> EXERCISE DESCRIPTION
In the part below that opens with the line containing "Image resolution: width=1232" and runs through the end of the items, swap "user profile avatar" for "account avatar" and leave everything else unchanged. Give back only those lines, without the pictures.

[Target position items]
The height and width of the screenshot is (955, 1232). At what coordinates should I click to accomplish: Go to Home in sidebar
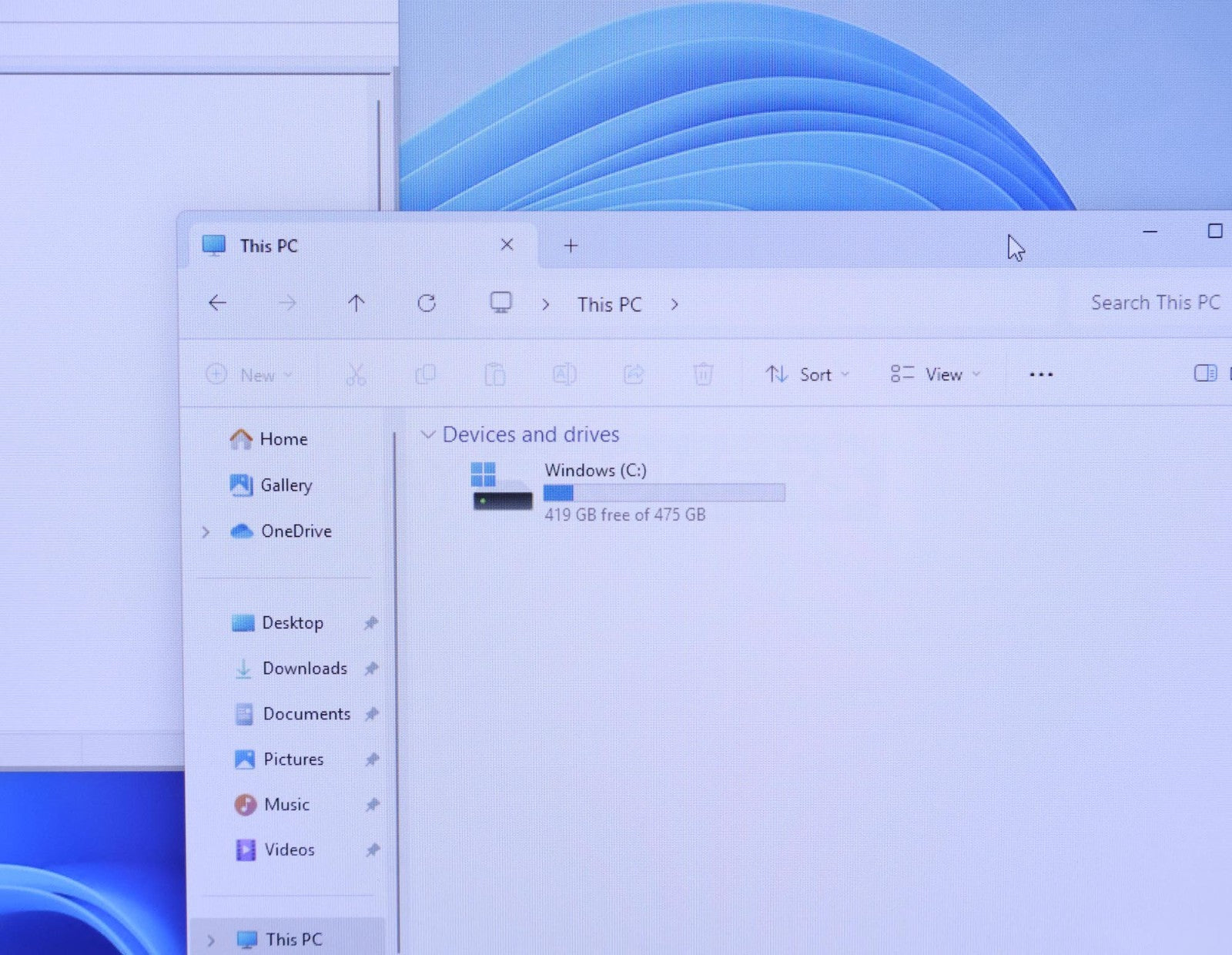pyautogui.click(x=283, y=439)
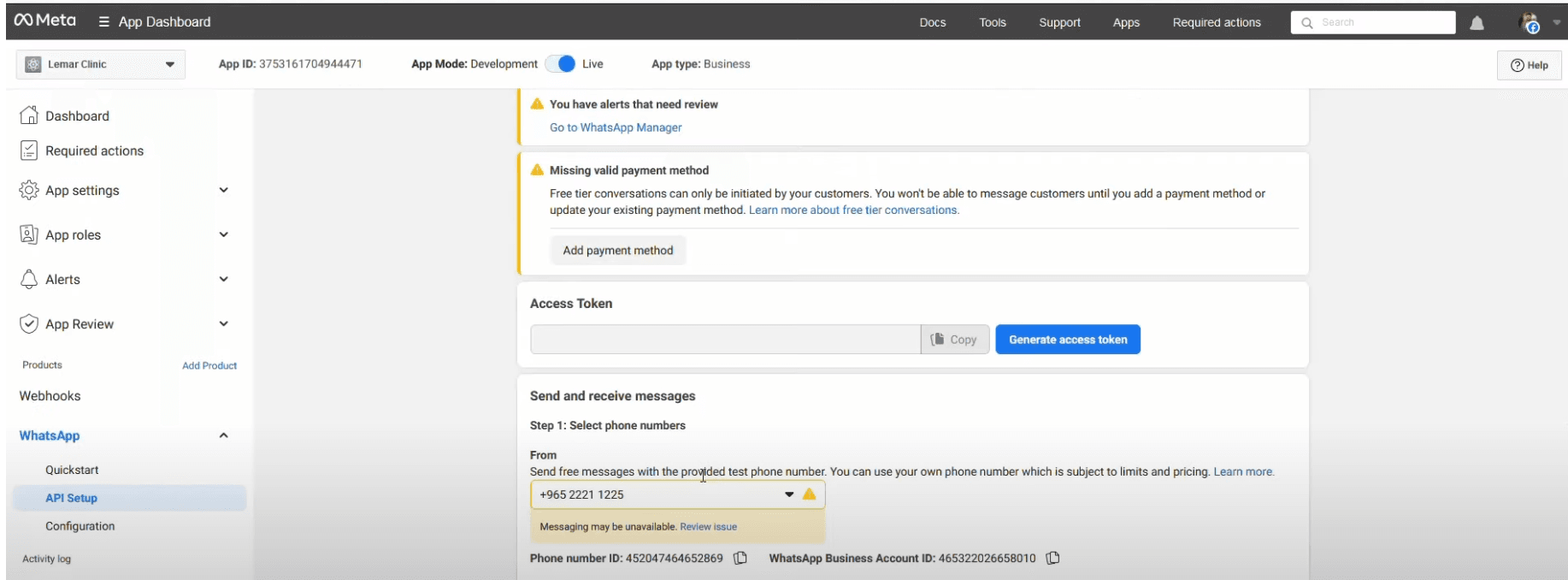The image size is (1568, 580).
Task: Click the profile avatar icon
Action: (1530, 23)
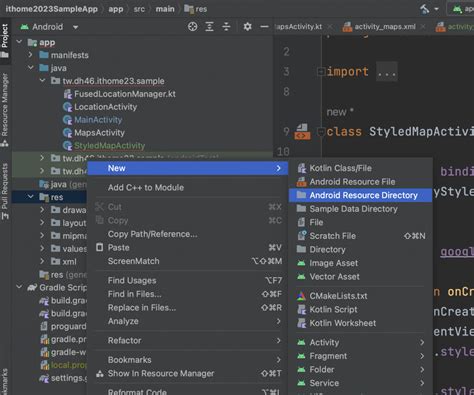Open the Resource Manager side panel
This screenshot has width=474, height=395.
pyautogui.click(x=5, y=109)
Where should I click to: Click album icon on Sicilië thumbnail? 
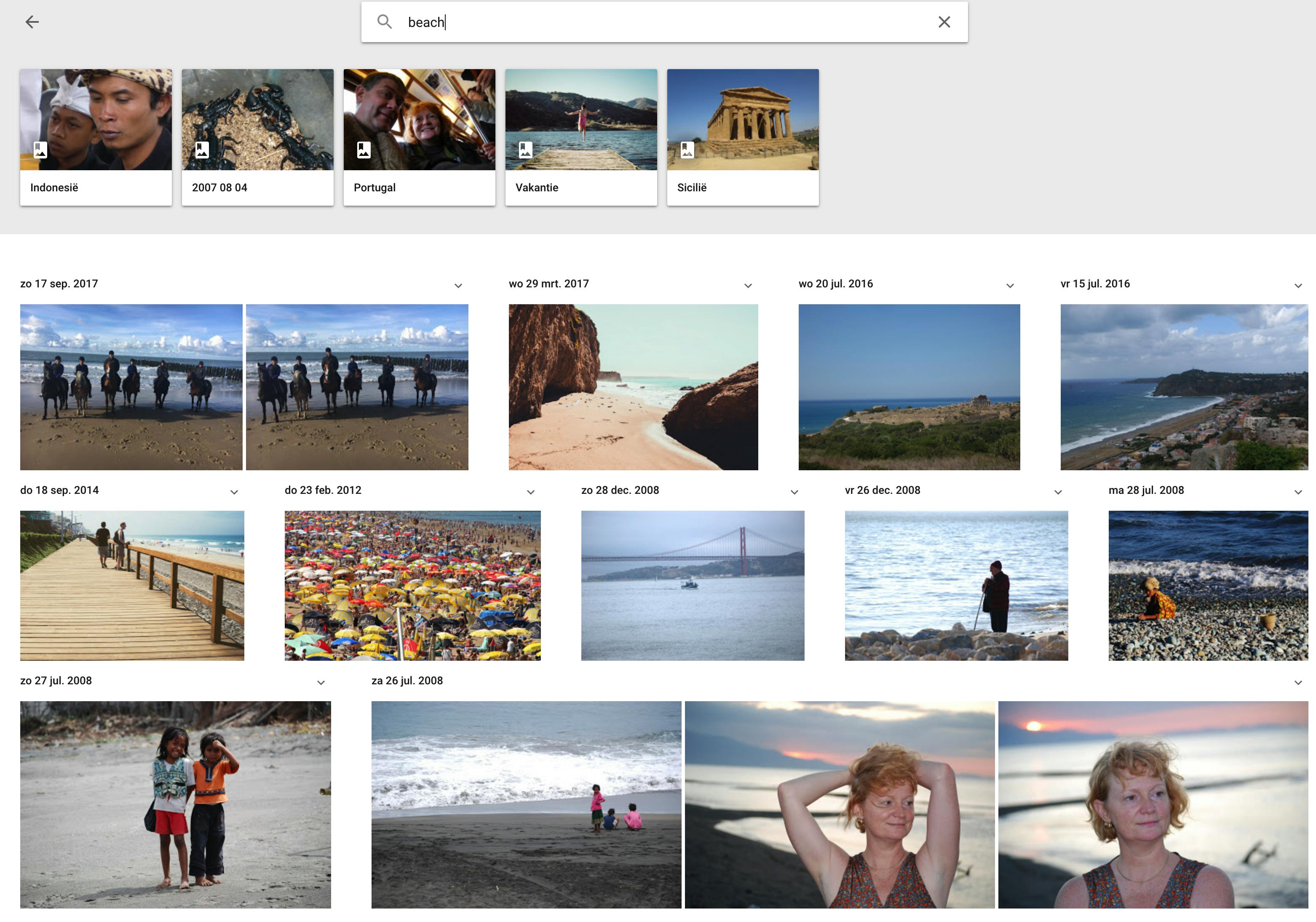click(x=687, y=150)
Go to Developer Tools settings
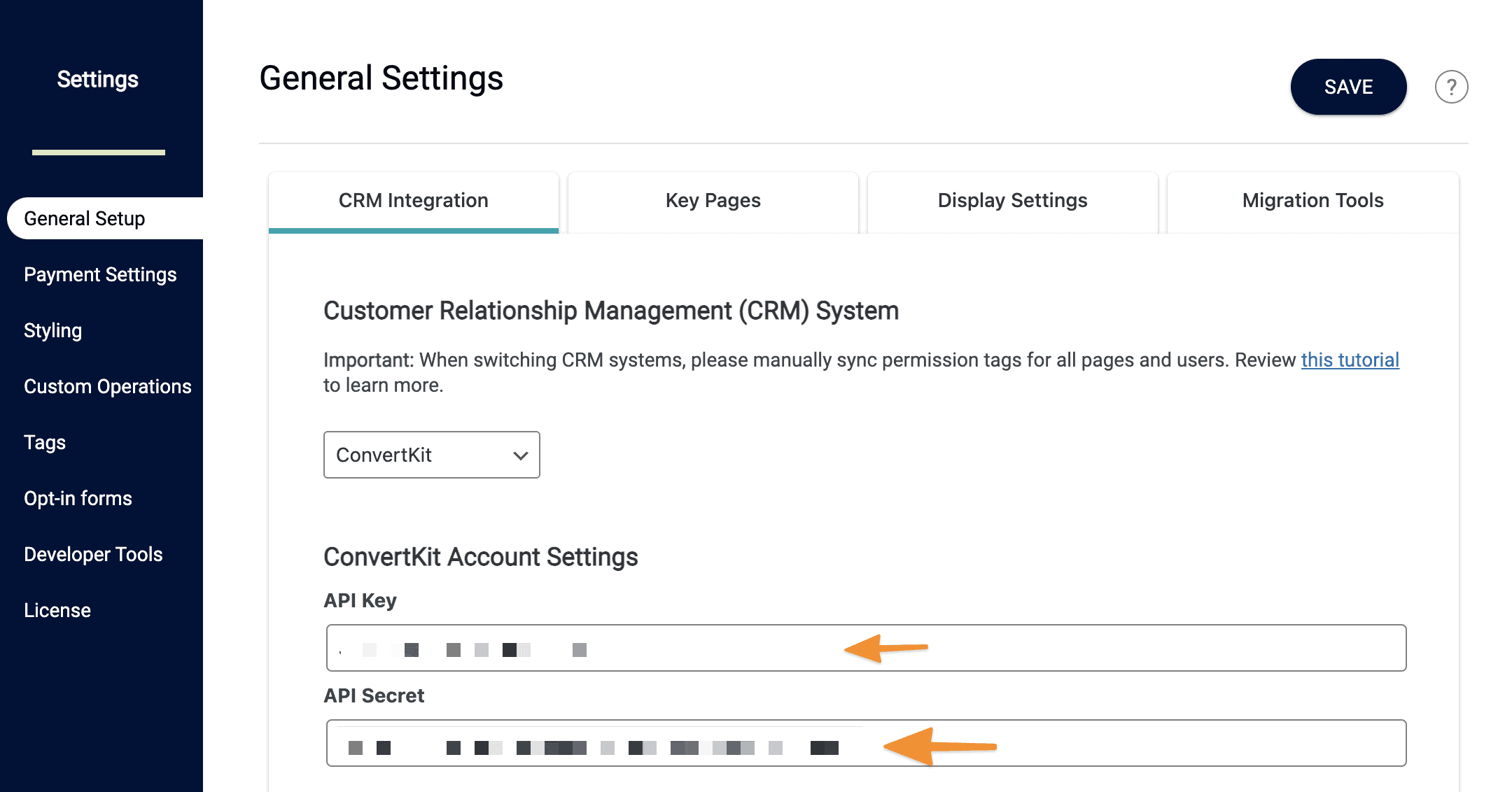This screenshot has height=792, width=1512. (93, 554)

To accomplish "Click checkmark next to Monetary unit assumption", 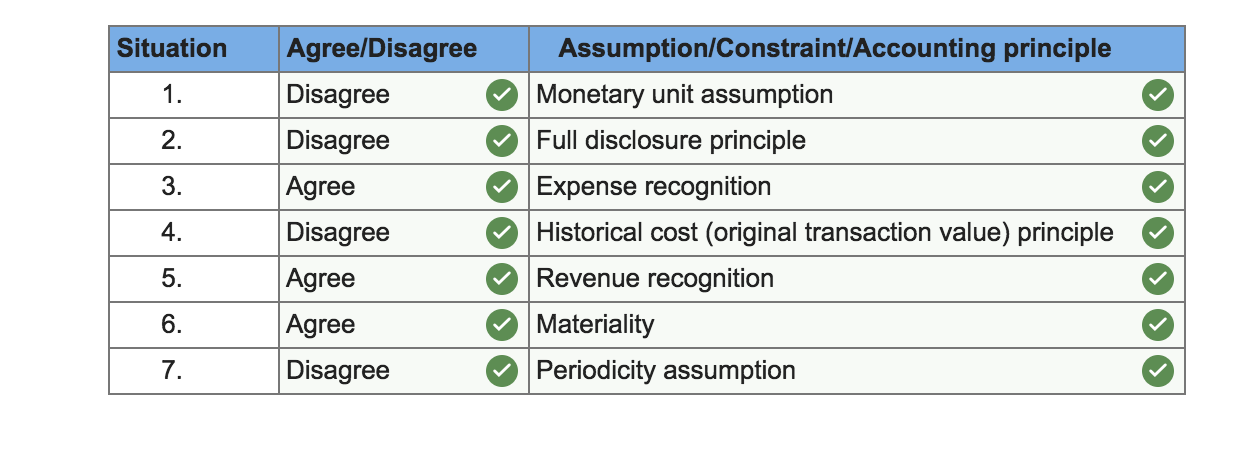I will [x=1157, y=95].
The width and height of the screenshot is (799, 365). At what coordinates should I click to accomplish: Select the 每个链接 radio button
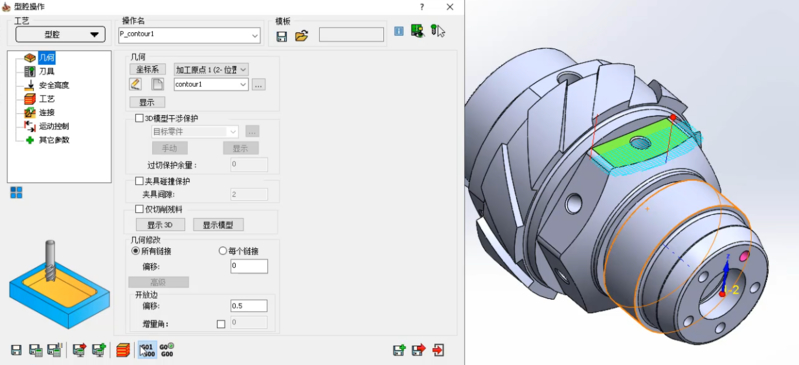222,251
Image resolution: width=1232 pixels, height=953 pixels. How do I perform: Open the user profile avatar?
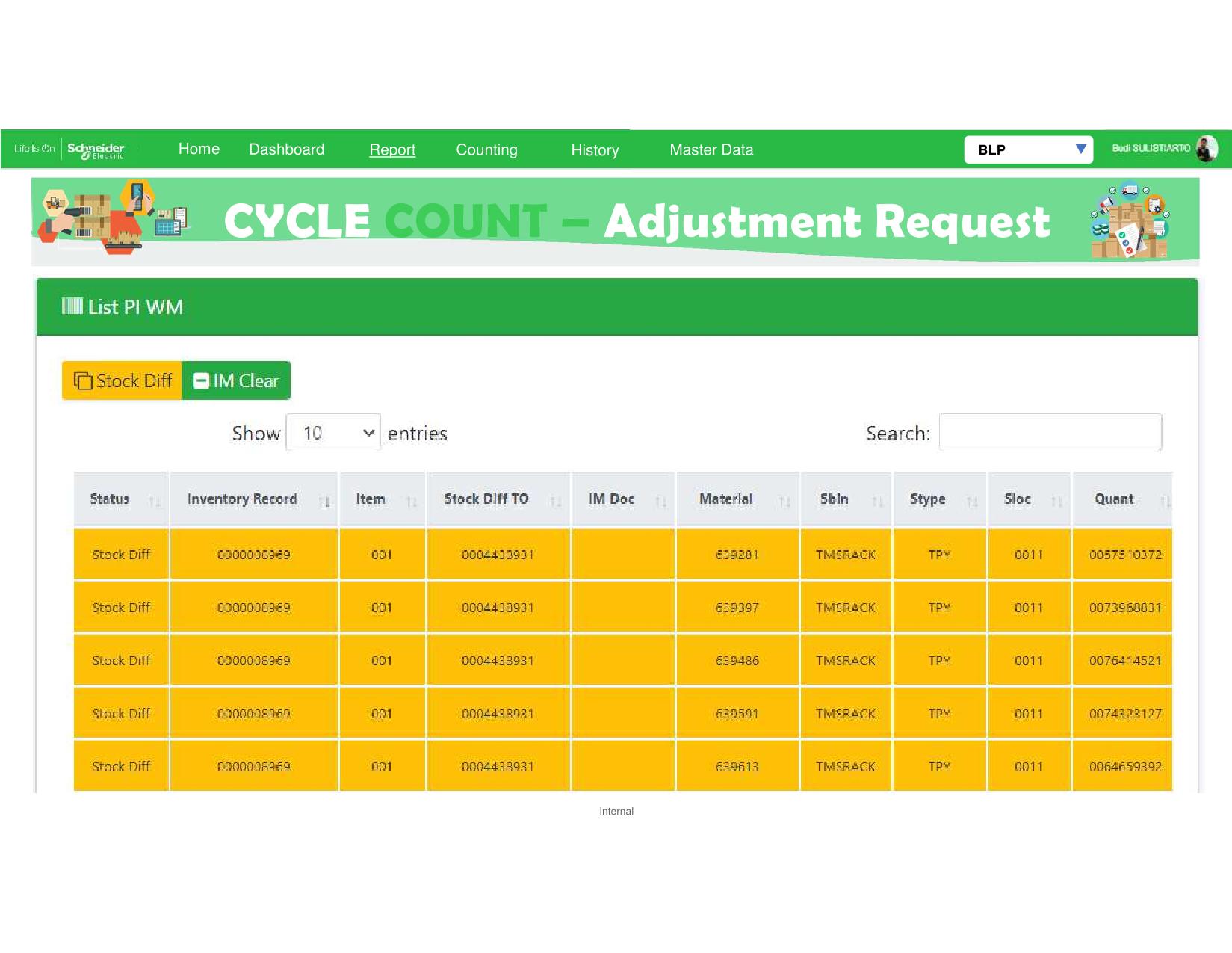click(x=1206, y=149)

> CORRECT RESPONSE
Image resolution: width=1232 pixels, height=953 pixels. How do I perform: Open the account avatar?
click(x=1206, y=149)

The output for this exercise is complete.